How do the GnRH antagonists work? Unlike GnRH agonists, which lower blood levels of gonadotropins by depleting stored pituitary FSH and LH, antagonists elicit lower blood levels of endogenous gonadotropins by rapidly blocking the release of FSH and LH by the pituitary gland. Furthermore, while the agonist takes 4-10 days to achieve an adequate blood gonadotropin lowering effect, recipients of the antagonist will respond within 1-2 days of initiating treatment.
What is the advantage of using GnRH antagonists? Since the administration of Ganirelix rapidly suppresses pituitary gonadotropin release, and menstruation occurs within two to five days, it can be administered starting in the middle of the cycle and still effectively prevent the dreaded pre-ovulatory rise in blood LH levels that could doom the cycle of treatment to failure. The manufacturers recommend that treatment with the GnRH antagonist be initiated on cycle day 6 following the onset of spontaneous or induced menstruation. Thus, unlike GnRH agonists that require a week or more to initiate adequate pituitary “down-regulation”, administration of antagonists allows for the initiation of ovarian stimulation to begin on short notice.

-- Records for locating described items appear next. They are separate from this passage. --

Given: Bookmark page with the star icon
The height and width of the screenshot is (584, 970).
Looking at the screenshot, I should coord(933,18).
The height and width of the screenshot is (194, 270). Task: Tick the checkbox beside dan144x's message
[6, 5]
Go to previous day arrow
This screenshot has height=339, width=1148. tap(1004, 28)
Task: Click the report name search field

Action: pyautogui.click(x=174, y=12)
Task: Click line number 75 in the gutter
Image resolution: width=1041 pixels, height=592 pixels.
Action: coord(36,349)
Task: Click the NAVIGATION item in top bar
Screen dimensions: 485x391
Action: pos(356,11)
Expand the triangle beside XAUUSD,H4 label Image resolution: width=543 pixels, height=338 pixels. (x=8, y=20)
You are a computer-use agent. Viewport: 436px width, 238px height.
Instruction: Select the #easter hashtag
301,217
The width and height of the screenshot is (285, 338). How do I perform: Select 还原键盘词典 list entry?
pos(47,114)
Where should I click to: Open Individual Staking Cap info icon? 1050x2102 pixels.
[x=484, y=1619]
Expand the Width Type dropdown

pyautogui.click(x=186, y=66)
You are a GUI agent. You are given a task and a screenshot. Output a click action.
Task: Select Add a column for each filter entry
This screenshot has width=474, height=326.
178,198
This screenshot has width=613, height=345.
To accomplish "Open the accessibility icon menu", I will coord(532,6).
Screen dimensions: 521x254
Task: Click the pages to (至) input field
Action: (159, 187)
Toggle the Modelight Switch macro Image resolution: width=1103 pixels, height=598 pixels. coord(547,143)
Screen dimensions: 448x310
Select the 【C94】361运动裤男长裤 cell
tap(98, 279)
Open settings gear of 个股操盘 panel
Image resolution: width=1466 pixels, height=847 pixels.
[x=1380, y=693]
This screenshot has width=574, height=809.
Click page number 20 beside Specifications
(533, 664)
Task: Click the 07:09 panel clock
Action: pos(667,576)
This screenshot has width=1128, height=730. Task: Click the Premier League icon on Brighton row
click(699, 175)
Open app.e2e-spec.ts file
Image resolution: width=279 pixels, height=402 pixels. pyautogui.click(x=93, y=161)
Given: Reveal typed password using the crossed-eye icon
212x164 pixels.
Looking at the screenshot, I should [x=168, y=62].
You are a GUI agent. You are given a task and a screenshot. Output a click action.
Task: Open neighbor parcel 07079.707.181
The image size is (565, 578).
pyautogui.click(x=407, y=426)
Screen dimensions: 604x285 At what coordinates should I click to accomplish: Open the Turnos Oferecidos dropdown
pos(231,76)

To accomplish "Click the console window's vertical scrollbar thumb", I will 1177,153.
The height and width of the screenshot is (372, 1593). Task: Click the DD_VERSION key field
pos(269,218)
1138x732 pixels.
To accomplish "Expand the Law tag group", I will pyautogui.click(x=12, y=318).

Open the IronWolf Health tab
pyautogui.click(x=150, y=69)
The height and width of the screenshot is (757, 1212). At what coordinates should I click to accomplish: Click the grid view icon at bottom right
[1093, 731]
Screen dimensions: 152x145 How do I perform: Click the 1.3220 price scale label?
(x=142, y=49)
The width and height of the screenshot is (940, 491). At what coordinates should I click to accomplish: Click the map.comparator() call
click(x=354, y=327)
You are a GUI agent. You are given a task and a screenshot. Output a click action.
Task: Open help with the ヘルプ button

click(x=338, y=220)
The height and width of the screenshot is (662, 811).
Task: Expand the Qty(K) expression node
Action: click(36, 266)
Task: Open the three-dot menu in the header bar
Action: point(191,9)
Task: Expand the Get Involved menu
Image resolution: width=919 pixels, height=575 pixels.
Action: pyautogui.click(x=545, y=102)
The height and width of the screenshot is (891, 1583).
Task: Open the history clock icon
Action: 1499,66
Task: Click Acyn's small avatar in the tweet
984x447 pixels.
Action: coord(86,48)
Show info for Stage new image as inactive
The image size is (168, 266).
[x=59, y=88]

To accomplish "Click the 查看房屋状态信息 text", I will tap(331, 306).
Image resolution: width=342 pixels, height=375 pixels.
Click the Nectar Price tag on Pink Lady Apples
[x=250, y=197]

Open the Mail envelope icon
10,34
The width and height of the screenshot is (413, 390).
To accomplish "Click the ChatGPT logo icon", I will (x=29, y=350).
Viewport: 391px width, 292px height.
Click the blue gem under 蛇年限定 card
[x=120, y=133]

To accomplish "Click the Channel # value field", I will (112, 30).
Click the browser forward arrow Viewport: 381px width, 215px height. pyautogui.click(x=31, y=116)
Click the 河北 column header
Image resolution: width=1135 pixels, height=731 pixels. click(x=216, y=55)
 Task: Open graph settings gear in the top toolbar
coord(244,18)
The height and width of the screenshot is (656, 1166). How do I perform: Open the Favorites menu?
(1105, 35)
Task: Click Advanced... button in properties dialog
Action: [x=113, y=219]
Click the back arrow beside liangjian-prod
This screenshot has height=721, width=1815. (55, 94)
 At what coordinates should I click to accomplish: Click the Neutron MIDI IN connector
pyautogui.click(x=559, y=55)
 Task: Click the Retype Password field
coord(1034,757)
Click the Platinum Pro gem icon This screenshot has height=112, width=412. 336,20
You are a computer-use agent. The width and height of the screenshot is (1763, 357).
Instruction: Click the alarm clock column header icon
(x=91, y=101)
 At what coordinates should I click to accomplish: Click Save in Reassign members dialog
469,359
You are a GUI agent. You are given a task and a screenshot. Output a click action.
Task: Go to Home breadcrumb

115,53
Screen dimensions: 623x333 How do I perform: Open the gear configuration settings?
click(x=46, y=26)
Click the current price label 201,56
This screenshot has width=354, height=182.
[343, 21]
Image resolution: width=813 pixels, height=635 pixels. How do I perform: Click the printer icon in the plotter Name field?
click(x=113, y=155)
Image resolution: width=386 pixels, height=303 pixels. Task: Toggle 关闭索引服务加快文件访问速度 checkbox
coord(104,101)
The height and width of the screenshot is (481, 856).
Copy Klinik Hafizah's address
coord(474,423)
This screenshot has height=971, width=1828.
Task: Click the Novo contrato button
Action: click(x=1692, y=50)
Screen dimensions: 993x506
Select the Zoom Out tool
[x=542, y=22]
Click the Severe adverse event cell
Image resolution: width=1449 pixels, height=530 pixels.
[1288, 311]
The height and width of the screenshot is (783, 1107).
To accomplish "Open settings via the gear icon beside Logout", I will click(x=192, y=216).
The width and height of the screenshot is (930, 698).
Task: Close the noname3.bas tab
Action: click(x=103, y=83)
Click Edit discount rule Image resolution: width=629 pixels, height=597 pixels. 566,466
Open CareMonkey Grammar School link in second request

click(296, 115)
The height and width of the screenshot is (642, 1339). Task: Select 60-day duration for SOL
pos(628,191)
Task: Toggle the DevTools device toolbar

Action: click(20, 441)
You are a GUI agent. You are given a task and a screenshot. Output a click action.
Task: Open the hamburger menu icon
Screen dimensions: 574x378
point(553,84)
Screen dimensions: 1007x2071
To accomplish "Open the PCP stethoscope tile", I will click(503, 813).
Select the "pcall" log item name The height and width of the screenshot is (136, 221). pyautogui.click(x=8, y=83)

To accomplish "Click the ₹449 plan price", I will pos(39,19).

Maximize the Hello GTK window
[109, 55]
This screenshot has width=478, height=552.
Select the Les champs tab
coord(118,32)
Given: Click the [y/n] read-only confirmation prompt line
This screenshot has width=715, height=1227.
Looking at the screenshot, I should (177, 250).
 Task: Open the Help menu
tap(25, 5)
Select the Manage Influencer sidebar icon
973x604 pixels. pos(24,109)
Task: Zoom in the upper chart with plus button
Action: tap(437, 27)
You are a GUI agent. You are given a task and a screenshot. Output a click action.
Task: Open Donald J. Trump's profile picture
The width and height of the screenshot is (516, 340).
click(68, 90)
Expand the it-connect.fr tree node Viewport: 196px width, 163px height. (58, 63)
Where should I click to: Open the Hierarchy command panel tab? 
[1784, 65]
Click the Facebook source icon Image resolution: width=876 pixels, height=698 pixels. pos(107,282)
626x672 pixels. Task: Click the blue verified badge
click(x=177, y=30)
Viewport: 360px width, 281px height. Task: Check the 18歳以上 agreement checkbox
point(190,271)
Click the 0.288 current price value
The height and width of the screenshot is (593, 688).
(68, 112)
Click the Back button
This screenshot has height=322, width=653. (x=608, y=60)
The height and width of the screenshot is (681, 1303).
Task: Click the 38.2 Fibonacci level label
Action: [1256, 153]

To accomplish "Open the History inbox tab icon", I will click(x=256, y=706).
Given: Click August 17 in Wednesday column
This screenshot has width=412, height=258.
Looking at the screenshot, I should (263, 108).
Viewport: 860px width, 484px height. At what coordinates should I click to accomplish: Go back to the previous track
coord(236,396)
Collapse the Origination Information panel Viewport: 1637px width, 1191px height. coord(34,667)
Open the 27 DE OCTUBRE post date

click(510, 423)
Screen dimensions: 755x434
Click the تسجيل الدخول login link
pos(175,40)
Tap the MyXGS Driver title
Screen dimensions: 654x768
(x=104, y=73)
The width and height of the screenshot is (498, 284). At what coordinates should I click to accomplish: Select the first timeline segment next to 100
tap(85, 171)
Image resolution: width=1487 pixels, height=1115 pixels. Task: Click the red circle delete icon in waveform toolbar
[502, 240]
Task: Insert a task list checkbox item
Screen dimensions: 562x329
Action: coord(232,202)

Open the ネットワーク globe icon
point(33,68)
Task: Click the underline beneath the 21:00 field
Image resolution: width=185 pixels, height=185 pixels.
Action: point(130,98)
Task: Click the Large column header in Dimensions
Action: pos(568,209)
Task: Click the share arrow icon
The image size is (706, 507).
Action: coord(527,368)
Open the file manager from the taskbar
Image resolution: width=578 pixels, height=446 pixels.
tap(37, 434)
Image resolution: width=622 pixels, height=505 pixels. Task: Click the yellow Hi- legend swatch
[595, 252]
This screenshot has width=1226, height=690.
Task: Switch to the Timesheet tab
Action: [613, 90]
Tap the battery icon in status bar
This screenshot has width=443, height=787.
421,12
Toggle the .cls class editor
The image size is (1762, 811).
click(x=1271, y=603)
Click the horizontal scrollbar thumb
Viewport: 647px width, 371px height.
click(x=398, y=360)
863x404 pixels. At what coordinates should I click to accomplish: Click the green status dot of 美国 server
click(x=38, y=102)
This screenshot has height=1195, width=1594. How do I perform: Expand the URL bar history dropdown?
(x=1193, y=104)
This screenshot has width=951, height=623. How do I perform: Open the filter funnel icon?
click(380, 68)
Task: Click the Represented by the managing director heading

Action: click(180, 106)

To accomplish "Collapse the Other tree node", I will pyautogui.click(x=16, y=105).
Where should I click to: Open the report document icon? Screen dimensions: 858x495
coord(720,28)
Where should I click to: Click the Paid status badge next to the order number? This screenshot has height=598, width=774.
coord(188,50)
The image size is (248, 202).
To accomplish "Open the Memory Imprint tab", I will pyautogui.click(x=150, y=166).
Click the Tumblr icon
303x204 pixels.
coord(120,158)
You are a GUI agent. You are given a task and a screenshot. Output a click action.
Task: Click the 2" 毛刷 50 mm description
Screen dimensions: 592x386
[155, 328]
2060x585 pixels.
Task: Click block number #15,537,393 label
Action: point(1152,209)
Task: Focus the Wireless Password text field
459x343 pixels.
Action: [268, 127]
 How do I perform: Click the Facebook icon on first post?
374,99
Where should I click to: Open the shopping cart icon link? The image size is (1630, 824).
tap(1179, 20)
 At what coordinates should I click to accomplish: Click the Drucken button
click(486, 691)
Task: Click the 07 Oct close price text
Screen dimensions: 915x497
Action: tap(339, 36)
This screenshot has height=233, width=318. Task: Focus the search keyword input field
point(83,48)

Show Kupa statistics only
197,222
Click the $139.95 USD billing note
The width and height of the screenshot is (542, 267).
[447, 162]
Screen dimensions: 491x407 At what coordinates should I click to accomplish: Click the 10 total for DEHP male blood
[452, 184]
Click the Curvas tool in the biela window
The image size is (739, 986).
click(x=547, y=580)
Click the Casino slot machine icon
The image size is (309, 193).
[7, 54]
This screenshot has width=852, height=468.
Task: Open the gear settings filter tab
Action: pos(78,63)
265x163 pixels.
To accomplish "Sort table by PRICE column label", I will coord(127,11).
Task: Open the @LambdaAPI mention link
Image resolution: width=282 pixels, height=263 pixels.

What are the possible disadvantages of using GnRH antagonists? First, the recommended use of antagonists by the manufacturer calls for the drug to be administered starting on day 6 of a natural or induced cycle. Since the use of hormone therapy such as progesterone or the birth control pill to regulate the onset of menstruation can lead to a diminished response to antagonist/gonadotropin therapy, the treatment schedule must be timed based on the start of spontaneous menstruation. This often renders the process both inconvenient and prohibitively expensive for patients and their IVF centers. Second, currently GnRH antagonists are significantly more expensive than the agonists.
How are GnRH antagonists administered? The use of GnRH antagonists as commonly prescribed (the administration of 250mcg daily from the 6-7th day of stimulation with gonadotropins) is problematic. The initiation of pituitary suppression with GnRH antagonist so late in the cycle of stimulation fails to suppress high tonic pituitary LH in the most formative (early) stage of folliculogenesis-a common problem for many women with fertility problems.
To overcome this hormonal imbalance, we typically prescribe 125mg daily (i.e. half the usual dosage) starting on the day that FSH-dominant gonadotropin (Follistim or Gonal-F) stimulation is initiated. The intent is to purposefully allow only a very small amount of the woman’s own pituitary LH to enter her blood; preventing an LH surge.
Clomiphene Citrate (CLOMID)
A synthetic hormone that is used alone or in combination with other fertility drugs to induce the ovulation of more than one egg. When marketed in the United States, Clomiphene citrate is also known as Clomid or Serophene.